Parenting

I Was A Stay-At-Home Mom For 17 Years And I'm Done Making Excuses For It

by Anonymous
Updated: 
Originally Published: 
A stay-at-home mother posing with a coffee cup in her kitchen
Richard Drury/Getty

Something’s been bothering me and I have to get this off of my chest: I was a stay-at-home mom for 17 years and I’m proud of it. I feel really lucky that I was able to stay home. I’m so tired of other moms giving me that deer-in-the-headlights look when I say it. Yes, I graduated from college (UCLA, no less!) and yes, I had a career before I had kids and I am back at work now because my kids are moving out and attending college.

I didn’t stay home because my salary didn’t cover the cost of daycare. I didn’t stay home because my husband wanted to keep me in the house. I stayed home because my own mom worked when I was a kid and it was difficult to not have her around. So, I made a choice that when I had kids of my own, I would stay home if I could. It was as simple as that. Don’t look at me like I’m stupid, lazy, and unambitious. Just being a mom is ambitious. Raising a human being is freaking ambitious.

And, you know what, staying at home was hard, like really fucking hard. You can’t be good at it every single day. You don’t have any training or review process to improve your skills. There isn’t any data to evaluate your performance. You wing it every day. Day-in and day-out you’re guessing what the hell the right thing to do is. The worst part is, no one is right all of the time, because everyone has a different version of the “right” way to parent.

It’s freaking miserable and super challenging and I had a lot of days where I thought “Jesus, I am failing at this.” And then in an instant, you get a thrill because your kid aced a spelling test you helped them study for or finally hit a solid single at their softball game after hours of practicing hitting with you in the yard. And you’re back, killing this mom thing. I doubted myself a lot over those 17 years, so I really don’t need someone I don’t know looking down their nose at me because I didn’t work.

I’m not a prima donna looking for a free ride, weekly manicures, and trophy wife status. I worked as a newspaper reporter and an editor at a publishing company before I opted for mom-life. I was trying to raise compassionate human beings that knew who they were and knew that their parents loved them. Shove your judgement up your ass. I don’t need it, and frankly, your judgement holds women back from doing what THEY want to do. Yes, some women want to work and guess what, some don’t. Deal with it.

There is a saying that you either parent exactly as your parents did or you parent intentionally different than your parents did. I veered off from what my parents did. I remembered many times wishing my mom was home when I was a kid or on a field trip with my class or at our swim club and she wasn’t.
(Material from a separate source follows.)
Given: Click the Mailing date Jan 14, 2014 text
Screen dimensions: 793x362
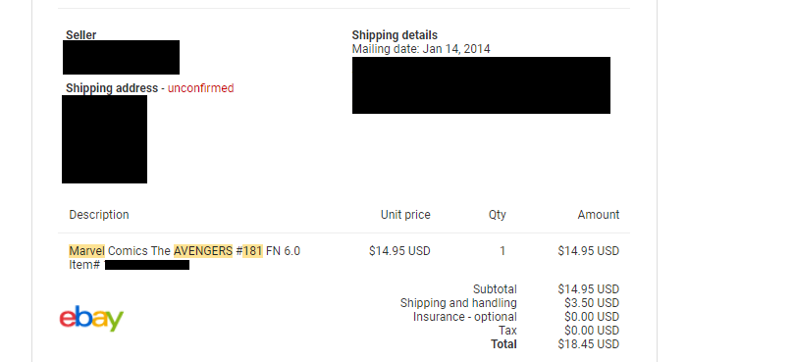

She worked. She worked a lot. I wanted to be the carpool mom and the field trip mom.

I scrapped my career and bought some loungewear and hunkered down for 17 years and I loved it. I exercised, I cleaned my house, I worked in the yard, and volunteered in the classroom. It was hectic and simple and great. So roll your eyes at someone else, angry lady. I support your decision to work. Keep your “well, you don’t work, right?” comments to yourself. Yes, my dinners sucked. My cupcakes weren’t the best looking things. A Pinterest mom? Not a chance. A dedicated mom? Hell yes, so back off.
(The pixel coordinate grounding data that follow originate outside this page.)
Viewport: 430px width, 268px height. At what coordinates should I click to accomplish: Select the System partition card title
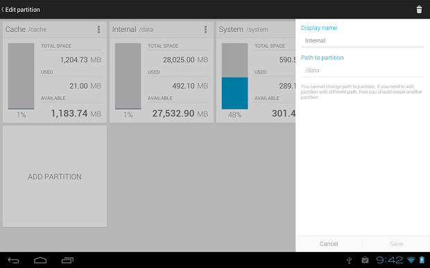231,29
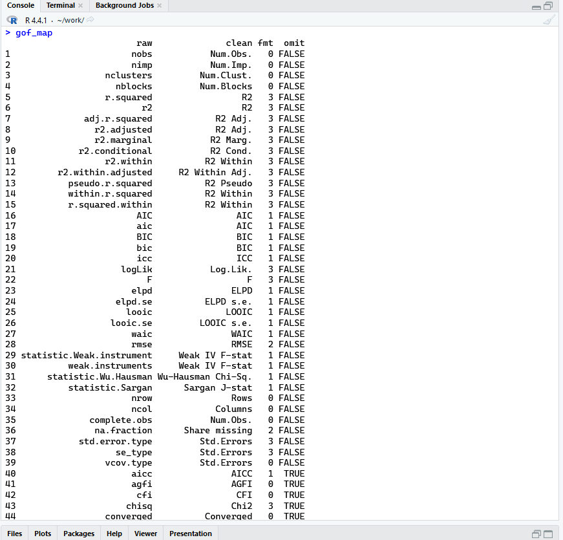Viewport: 563px width, 540px height.
Task: Click the R logo icon
Action: [x=12, y=20]
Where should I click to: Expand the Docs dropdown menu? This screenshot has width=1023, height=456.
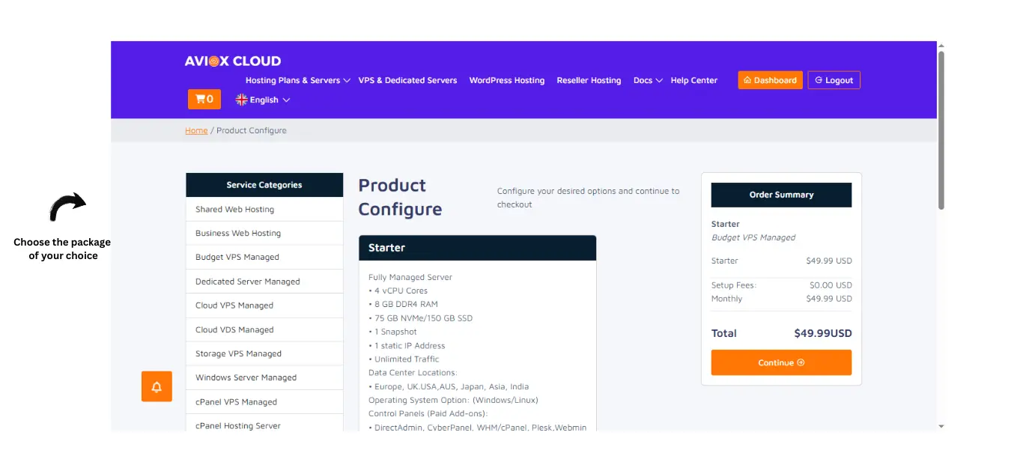click(647, 80)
Financially we sacrificed my income when I chose to stay home and that meant going without some conveniences we were used to, but my husband and I agreed it was worth it. We felt if we were going to have kids, one of us should be present and available to them all of the time. I earned less money, so I quit working. We also felt we were the best people to raise our kids. I didn’t want daycare or babysitters. It was a choice I made. It’s not the only way to raise kids, but it’s how I wanted to do it.
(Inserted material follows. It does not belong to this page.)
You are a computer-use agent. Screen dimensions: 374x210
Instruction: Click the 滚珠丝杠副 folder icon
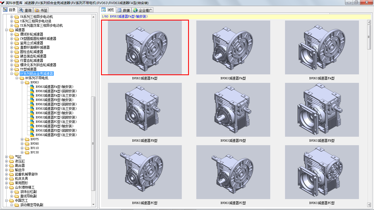click(x=17, y=192)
Now that I’m back at work with one daughter at UC Berkeley, one daughter off to UCLA in the fall, and one daughter still in high school, I miss those long days in sweatpants and those afternoon playdates. But I love being back in thick of working and seeing adults everyday. I swapped out my slippers and flip flops for high heels and cute wedges, and it’s good!

So hey you, stay-at-home mom, I see you, and I applaud you for making that choice. No judgment here. Net-Net: live your life the way you choose to and don’t make any excuses for it. So, to the mom that gave me the condescending glance every morning as I walked my kids to their elementary school classrooms, direct your judgment at yourself. I’m older and wiser now, and I don’t give a crap what you think about my choices.